Records from a data collection
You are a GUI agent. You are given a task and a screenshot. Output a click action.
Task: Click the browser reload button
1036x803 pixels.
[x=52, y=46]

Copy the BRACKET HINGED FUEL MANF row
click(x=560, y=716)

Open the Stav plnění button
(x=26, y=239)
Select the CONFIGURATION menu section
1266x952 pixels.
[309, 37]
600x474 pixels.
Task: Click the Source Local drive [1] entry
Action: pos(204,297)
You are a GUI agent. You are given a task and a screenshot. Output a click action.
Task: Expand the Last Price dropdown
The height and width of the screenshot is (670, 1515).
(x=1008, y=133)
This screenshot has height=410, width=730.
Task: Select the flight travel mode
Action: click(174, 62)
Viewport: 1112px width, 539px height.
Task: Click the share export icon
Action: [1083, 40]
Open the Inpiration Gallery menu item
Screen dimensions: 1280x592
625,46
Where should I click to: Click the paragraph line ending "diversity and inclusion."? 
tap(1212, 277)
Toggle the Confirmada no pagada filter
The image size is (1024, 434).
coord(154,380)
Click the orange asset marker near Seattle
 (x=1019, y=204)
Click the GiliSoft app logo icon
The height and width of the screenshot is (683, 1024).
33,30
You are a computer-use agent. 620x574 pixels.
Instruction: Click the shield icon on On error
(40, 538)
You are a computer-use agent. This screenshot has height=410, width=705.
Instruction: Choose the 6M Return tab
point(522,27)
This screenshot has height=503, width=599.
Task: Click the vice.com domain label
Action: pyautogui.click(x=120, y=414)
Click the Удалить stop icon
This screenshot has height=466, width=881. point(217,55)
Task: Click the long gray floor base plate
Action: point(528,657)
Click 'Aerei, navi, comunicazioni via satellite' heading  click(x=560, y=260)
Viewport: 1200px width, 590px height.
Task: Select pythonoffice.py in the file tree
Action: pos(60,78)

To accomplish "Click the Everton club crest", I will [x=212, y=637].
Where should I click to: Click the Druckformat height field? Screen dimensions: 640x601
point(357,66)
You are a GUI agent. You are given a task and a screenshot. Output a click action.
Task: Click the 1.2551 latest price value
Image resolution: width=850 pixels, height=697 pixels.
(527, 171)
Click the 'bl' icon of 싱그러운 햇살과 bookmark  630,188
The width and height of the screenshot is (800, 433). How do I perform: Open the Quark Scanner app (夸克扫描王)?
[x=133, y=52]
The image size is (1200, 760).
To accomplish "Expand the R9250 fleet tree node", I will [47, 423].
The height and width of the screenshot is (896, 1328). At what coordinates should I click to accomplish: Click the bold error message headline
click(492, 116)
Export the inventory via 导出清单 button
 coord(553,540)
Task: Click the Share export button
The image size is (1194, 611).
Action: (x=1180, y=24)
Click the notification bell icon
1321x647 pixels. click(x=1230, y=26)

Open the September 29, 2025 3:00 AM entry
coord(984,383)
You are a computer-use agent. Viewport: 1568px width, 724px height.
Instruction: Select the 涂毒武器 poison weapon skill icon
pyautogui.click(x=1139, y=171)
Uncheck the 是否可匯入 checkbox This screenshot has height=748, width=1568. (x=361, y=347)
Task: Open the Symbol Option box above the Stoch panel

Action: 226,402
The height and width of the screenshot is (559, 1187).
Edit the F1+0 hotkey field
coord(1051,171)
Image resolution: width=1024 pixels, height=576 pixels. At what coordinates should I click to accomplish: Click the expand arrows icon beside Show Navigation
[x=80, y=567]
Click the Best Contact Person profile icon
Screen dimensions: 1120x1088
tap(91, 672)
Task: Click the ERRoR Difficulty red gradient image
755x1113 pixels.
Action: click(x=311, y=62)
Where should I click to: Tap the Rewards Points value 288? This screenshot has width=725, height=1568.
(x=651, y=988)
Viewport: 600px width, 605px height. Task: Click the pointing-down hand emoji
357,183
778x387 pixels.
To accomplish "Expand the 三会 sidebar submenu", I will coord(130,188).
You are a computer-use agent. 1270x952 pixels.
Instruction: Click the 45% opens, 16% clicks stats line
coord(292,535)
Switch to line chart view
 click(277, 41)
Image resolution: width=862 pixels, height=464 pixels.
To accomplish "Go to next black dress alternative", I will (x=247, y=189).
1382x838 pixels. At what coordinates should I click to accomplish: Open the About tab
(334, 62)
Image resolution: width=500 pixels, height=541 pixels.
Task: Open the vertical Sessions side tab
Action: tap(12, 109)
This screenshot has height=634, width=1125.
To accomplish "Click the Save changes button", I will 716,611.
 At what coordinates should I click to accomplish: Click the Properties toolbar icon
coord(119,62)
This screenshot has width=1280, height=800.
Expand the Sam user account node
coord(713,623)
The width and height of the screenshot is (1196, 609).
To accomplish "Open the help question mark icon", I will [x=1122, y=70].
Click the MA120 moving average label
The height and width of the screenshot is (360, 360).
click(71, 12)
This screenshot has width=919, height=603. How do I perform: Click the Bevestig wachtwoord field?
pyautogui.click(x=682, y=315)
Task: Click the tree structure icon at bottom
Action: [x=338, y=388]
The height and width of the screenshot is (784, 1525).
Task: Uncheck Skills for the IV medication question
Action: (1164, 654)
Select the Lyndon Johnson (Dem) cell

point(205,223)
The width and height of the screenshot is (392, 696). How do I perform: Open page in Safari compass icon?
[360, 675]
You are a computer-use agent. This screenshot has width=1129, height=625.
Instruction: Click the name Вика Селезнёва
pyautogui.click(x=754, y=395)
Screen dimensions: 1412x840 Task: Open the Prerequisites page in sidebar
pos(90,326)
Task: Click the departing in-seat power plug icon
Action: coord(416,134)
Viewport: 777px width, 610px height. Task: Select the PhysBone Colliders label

About this exercise: Where the word "computer" appears in a line of the entries, copy that line.

Expected output:
You are a computer-use agent. 620x574 pixels.
You are a computer-use agent. This screenshot has height=410, width=705.
You are a computer-use agent. Viewport: 1568px width, 724px height.
You are a computer-use agent. 1270x952 pixels.
You are a computer-use agent. This screenshot has width=1129, height=625.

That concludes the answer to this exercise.